So when I do that, I get back a new data frame

that contains time series that’s now daily frequency.

So it went from having the morning data,

it went from having 200,000 observations to 1,800.

So I’m going to do that for each of those buckets.

So I made a little function to aggregate them,

put those in a data frame with columns morning, afternoon,

and last 10 minutes of the day.

And then I wanted to make a very simple plot.

So I’m going to take a further mean of those daily means

and plot that stuff.

And so I get a plot that looks about like this.
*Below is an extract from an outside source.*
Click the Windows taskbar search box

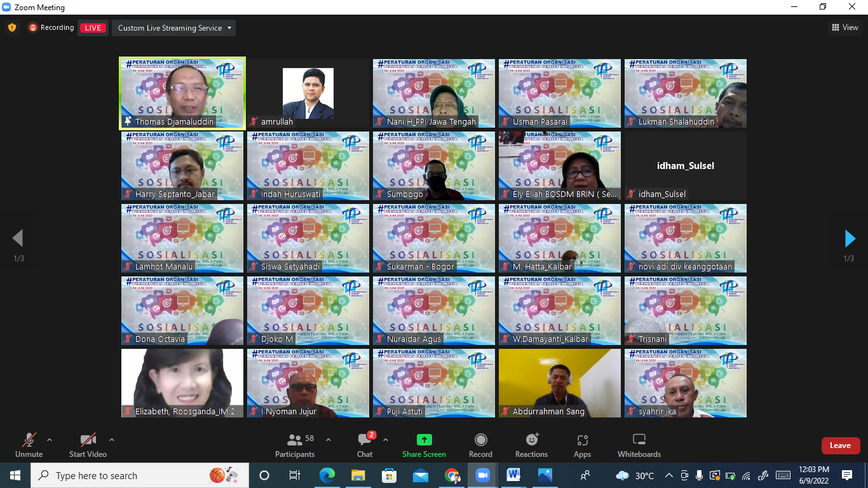pyautogui.click(x=121, y=475)
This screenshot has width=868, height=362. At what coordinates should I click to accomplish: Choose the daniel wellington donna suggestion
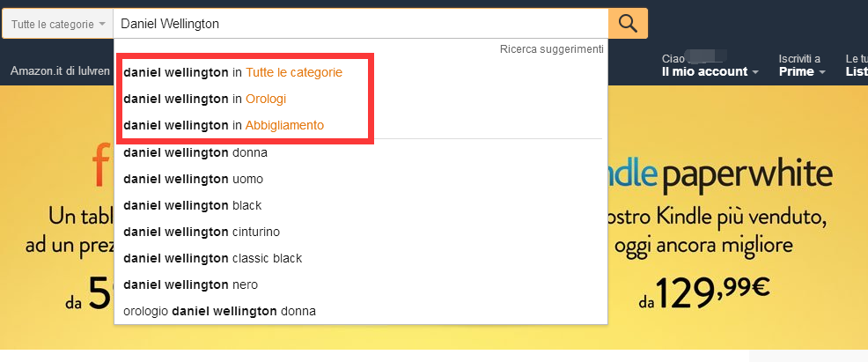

And so we can see that the last 10 minutes of the day

is very exciting.

People are rushing to get trades in.

I think a lot of mutual funds don’t make trades

until the end of the day.

If you work for a financial institution,

you may have compliance checks where

you request trades in the morning

and then you can’t trade until 345.

I used to not be able to trade until 345 every day.

Yeah, so I know lots of explanations

why people are really heavily trading in the last 10

minutes of the day.

So I just looked at this data and said, OK, well,

maybe does the price action at the end of the day

tell us anything about what’s going

to happen to the stock price the next day?

So we can go a bit crazy here with the analysis.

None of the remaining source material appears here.